Lorsqu’éclate la Révolution française, il est toujours séminariste et est ordonné diacre en septembre 1790. Pour recevoir la prêtrise, il doit rejoindre Jersey où Mgr Le Mintier, évêque de Tréguier en exil, l’ordonne prêtre, le 4 mars 1792.
Il aurait pu attendre là. Il choisit le risque et reprend la route de la France, huit jours après son ordination. Il commence son ministère de prêtre proscrit, exposé aux plus graves dangers. Il retrouve plusieurs de ses collègues. Leur point de ralliement est la paroisse du Verger. Dans la plus grande discrétion, ils parcourent de nuit les campagnes, rassemblent les chrétiens dans leurs granges ou leurs greniers, pour la célébration de la messe et des sacrements.
Dans cette équipe, Gabriel est le plus jeune, le plus intrépide aussi, dit-on. Pour tromper les soldats de la Révolution, il se déguise ne meunier, en paysan qui manie la faux dans la lande bretonne, en valet de ferme que l’on envoie aux champs et que l’on appelle » Grand Pierre »! Il frôle plusieurs fois la mort.
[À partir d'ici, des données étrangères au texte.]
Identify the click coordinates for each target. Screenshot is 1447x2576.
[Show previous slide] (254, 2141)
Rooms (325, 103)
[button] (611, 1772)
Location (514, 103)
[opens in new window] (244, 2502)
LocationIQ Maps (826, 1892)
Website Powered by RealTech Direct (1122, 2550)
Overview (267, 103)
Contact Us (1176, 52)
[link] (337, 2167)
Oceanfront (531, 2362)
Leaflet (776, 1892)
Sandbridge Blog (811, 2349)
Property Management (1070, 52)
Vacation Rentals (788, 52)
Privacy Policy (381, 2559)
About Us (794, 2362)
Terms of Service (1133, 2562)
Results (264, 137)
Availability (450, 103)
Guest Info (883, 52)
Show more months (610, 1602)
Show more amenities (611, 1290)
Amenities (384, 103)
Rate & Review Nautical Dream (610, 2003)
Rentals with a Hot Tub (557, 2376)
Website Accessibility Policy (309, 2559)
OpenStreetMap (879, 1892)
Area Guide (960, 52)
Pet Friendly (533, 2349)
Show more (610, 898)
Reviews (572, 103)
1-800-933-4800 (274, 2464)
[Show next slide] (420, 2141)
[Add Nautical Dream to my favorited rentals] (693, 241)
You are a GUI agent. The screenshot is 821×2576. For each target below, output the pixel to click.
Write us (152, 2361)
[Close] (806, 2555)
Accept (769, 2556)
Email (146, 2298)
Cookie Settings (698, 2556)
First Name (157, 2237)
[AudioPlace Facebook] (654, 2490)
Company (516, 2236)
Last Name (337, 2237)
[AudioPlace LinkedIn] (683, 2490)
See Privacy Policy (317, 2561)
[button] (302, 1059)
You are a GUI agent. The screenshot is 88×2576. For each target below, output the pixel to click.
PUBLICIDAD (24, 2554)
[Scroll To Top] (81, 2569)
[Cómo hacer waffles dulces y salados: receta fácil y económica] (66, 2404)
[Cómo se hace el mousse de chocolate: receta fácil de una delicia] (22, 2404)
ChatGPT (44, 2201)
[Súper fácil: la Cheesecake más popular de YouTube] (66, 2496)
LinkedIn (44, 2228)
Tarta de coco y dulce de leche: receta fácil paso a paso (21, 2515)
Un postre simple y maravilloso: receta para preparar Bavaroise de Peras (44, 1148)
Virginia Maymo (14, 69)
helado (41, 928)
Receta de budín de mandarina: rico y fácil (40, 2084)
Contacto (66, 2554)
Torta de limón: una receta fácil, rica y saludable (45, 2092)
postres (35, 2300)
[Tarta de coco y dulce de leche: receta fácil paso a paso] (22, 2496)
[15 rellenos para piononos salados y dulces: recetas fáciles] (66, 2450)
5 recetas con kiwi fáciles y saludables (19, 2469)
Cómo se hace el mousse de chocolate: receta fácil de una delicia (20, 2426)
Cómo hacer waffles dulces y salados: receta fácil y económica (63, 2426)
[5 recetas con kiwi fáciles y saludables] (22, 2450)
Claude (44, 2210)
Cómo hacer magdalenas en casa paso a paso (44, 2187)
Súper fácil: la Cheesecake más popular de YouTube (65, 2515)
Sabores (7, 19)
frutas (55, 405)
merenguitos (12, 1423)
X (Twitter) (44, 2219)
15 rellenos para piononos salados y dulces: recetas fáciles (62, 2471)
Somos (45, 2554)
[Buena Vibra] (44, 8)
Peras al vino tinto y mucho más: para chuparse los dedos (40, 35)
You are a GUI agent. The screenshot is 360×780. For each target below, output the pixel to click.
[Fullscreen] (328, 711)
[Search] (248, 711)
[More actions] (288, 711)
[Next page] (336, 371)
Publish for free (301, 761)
Un jour, la maison où il se cache est entourée de soldats.: « Oui, oui, dit-il. Deshayes est ici, j’en suis bien sûr, moi ! Cherchons, citoyens ». Et, il disparaît dans la foule.
Une autre fois, à peine est-il assis à la table d’un château avec son ami, l’abbé Georges, qu’une servante se précipite : « Les Bleus pleine cour ! » Gabriel Deshayes saute par la fenêtre, cache son compagnon dans les broussailles, d’un bond franchit la douve et s’enfuit dans la campagne. Les bleus l’aperçoivent et arment leurs fusils. Les balles sifflent à ses oreilles sans l’atteindre. Ayant distancé ses poursuivants, il a le temps de troquer la tenue d’un paysan et de se saisir de sa serpe. Quand les gendarmes arrivent à sa hauteur, il leur indique, sans vergogne, la direction prise par le fuyard …
Une autre fois encore, il travaille tranquillement avec l’abbé Georges et un autre compagnon quand un messager vient les avertir : « Filez vite. On est sur vos traces. Le tribunal révolutionnaire vous attend. » C’est le soir. Les trois amis sortent de leur retraite et empruntent la grand’route : c’est moins suspect. Justement, les gendarmes viennent droit sur eux et il fait pleine lune. Impossible de fuir. Les trois hommes se rangent silencieusement le long du fossé. Les gendarmes passent et ne voient rien …
En bien d’autres occasions, Gabriel Deshayes échappe aux soldats qui le traquent et aux jours plus sereins du Consulat, il est disponible pour un ministère plus tranquille.
Un Curé social
C’est en avril 1805 que Gabriel Deshayes arrive à Auray, paroisse de 3000 habitants. Il s’attaque à diverses urgences que son sens de Dieu et de l’homme lui font vite repérer.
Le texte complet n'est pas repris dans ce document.